▸ Your goal:
Only the lines of the data below from the one with "Screen dimensions: 1568x764" through the one with "The height and width of the screenshot is (428, 790)." are wanted. Repeat them exactly.

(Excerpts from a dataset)
______

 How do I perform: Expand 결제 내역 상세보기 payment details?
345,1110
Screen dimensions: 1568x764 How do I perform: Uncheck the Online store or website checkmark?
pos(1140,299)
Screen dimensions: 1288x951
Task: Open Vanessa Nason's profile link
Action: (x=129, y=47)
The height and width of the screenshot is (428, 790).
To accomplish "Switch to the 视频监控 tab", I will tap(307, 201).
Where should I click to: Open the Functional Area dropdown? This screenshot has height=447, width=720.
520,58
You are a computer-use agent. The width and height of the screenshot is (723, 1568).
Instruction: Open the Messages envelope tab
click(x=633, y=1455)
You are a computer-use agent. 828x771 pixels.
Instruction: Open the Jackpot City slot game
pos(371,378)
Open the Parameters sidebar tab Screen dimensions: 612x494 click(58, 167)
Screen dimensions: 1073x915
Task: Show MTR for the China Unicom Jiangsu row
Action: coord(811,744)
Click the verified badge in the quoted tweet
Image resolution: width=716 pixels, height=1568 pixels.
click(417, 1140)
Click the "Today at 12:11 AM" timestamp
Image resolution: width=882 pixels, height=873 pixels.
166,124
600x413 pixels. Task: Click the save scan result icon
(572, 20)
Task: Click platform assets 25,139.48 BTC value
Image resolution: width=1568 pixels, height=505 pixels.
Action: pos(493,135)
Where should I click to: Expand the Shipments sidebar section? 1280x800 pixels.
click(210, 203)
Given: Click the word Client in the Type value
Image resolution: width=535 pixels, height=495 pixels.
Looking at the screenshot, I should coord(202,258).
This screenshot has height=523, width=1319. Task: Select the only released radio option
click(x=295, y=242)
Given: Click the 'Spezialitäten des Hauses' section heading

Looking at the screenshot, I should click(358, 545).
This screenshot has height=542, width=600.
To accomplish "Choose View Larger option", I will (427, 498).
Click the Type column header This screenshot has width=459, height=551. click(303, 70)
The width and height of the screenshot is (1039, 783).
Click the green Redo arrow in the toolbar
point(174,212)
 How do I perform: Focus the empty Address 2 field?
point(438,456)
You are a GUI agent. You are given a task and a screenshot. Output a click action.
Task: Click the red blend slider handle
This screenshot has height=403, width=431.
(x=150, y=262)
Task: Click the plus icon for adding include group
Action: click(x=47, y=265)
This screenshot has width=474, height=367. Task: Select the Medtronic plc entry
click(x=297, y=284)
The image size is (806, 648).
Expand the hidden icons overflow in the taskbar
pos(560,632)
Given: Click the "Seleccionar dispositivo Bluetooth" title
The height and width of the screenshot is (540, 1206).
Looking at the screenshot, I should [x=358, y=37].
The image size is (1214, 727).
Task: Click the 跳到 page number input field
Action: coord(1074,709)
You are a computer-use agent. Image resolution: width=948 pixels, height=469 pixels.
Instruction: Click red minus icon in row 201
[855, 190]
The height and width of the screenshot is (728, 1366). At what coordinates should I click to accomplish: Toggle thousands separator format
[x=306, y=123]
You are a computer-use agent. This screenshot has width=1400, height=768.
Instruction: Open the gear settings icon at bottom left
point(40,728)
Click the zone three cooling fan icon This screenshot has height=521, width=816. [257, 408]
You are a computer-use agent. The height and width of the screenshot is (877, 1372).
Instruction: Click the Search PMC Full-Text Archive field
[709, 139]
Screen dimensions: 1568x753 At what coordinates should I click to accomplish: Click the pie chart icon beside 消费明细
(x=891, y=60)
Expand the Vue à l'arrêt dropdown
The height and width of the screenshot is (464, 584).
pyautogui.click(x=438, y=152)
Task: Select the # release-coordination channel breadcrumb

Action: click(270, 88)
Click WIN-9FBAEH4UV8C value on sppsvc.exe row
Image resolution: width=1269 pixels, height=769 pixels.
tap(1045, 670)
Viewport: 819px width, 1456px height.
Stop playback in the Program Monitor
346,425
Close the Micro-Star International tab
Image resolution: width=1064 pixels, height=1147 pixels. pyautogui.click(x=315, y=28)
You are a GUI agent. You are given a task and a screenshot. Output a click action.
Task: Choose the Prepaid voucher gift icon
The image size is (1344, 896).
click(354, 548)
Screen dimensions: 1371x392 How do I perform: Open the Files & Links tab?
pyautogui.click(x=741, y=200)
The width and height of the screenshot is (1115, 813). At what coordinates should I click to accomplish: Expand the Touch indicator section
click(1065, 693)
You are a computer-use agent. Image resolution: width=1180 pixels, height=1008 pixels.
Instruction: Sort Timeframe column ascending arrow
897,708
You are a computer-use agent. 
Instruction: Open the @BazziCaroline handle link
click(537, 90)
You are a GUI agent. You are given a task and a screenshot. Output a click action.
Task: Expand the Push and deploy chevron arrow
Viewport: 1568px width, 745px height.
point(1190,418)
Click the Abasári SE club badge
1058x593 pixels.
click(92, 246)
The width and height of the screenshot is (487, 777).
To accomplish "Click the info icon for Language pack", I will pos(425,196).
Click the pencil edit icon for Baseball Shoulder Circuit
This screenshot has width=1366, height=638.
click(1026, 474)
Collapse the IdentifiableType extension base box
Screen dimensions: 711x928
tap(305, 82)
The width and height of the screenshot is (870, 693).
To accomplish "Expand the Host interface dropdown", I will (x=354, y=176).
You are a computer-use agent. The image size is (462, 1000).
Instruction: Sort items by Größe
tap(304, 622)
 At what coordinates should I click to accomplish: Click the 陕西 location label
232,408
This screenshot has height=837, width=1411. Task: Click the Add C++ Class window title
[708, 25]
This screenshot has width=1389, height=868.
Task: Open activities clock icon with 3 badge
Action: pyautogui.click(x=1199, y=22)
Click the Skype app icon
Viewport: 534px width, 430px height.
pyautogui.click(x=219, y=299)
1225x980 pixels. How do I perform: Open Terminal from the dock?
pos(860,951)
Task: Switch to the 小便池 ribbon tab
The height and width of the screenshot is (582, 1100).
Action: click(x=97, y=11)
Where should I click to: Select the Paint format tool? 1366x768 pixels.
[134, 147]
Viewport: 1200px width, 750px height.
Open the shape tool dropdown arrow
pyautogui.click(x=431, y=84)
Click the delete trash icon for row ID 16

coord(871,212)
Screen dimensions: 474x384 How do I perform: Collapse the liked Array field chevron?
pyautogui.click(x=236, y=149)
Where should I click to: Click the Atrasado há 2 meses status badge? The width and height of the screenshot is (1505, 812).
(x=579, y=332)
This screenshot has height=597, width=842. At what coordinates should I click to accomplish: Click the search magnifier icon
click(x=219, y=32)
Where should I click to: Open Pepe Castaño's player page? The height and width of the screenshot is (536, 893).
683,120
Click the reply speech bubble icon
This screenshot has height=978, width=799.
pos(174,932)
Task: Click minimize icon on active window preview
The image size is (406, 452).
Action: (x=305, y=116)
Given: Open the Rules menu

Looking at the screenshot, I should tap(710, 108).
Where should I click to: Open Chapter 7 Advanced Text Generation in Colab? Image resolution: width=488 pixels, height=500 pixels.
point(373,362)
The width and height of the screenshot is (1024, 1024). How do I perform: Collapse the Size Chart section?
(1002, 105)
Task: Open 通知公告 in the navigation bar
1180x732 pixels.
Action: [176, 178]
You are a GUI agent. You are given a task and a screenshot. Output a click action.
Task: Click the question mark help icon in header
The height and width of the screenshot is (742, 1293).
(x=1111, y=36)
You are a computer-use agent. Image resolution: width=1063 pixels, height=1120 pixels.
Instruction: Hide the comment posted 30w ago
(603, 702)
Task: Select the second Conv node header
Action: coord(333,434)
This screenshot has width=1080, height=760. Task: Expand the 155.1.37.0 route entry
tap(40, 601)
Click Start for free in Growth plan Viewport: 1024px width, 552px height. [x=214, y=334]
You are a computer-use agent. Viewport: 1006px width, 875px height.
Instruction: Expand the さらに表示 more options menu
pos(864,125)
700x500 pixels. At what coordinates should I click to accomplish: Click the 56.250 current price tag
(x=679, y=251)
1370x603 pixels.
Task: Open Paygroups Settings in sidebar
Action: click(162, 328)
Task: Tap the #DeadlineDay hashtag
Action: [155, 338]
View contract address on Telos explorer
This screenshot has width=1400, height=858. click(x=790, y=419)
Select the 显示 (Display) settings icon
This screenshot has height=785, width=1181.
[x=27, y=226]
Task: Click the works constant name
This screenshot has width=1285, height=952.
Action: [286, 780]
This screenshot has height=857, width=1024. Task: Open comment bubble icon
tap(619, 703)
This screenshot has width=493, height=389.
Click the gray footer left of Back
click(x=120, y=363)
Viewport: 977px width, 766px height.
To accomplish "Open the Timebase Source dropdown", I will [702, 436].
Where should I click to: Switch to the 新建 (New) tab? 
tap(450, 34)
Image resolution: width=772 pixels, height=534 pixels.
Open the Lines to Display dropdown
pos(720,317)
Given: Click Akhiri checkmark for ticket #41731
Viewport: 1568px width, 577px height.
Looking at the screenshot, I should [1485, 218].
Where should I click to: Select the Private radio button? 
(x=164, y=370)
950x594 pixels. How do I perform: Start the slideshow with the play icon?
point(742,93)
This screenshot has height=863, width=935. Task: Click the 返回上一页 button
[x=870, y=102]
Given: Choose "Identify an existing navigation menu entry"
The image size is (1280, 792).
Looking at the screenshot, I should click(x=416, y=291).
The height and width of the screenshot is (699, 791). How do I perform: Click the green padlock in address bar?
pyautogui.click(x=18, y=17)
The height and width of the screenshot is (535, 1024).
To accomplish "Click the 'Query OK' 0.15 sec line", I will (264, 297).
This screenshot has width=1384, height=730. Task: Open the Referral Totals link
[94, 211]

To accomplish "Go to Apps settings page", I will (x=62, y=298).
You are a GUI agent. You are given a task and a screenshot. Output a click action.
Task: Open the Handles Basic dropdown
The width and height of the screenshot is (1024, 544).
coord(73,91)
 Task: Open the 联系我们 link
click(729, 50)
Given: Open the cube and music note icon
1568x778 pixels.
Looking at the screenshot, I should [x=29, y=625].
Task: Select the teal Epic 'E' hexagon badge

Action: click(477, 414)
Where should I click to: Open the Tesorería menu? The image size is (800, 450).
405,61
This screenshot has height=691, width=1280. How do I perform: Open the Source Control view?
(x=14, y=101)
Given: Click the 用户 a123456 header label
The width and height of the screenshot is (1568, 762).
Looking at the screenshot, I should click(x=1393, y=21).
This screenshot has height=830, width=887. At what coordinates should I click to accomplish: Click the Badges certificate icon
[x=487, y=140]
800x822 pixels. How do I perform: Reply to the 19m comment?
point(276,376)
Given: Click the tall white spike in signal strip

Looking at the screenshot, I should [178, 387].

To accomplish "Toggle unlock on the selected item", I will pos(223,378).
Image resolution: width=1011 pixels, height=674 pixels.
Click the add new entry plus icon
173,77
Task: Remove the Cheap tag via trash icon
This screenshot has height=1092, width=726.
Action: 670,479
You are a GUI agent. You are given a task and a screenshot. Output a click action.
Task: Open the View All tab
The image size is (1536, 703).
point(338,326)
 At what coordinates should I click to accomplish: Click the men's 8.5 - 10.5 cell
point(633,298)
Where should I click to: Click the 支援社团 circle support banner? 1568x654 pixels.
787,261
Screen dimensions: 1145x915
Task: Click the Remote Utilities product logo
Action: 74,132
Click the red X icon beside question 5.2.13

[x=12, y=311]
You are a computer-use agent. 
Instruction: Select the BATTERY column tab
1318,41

______

▸ Exercise output:
Screen dimensions: 1568x764 How do I perform: Uncheck the Online store or website checkmark?
pos(1140,299)
Screen dimensions: 1288x951
Task: Open Vanessa Nason's profile link
Action: (x=129, y=47)
The height and width of the screenshot is (428, 790).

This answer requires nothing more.